There have been 9 upgrades and 6 downgrades from the 7 stockbrokers monitored by FNArena so far this week.
In the good books
Computershare Limited (CPU) was upgraded to Add from Hold by Morgans
Morgans reviews its earnings assumptions and marks-to-market earnings for stocks under its coverage in the Diversified Financials category.
The broker makes the largest changes in FY23 and FY24 for Computershare by raising EPS forecasts by around 18% on a lift to earnings from higher bond yields.
The rating is lifted to Add from Hold as there is now greater than 10% upside to the amended target price of $27.53, up from $23.97.
Insurance Australia Group Limited (IAG) was upgraded to Add from Hold by Morgans
Morgans reviews its earnings assumptions… (see CPU above).
For Insurance Australia Group, the broker downgrades its FY22 EPS estimate by -19% on negative mark-to-market investment impacts. The FY23 EPS forecast rises by 5-6% on the benefits of higher interest rates.
Morgans lifts its rating to Add from Hold and raises its target price to $5.09 from $4.99.

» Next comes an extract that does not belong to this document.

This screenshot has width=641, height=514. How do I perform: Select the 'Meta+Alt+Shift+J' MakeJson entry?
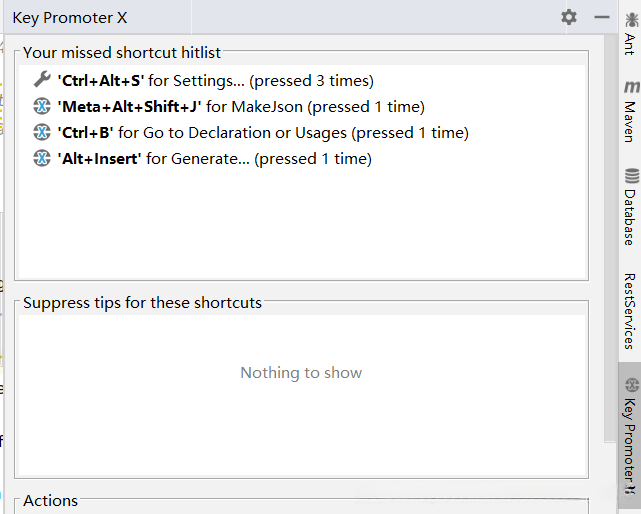coord(241,106)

Magellan Financial Group Limited (MFG) was upgraded to Neutral from Underperform by Macquarie
Magellan Financial’s June-quarter net outflows hit -$5.2bn despite an improved performance, and funds under management (FUM) fell $3.5bn to $61.3bn due to foreign currency and market movements, observes Macquarie.
The main drain came from institutions and the broker expects outflows will continue in the September quarter.
EPS forecasts fall -2.1% in FY22; -10.2% in FY23; and -10% thereafter, to reflect lower forecast FUM and performance fees.
Target price falls to $11.50 from $13.25. Rating upgraded to Neutral from Underperform, Macquarie believing the de-rating is largely complete, pending market movements and performance.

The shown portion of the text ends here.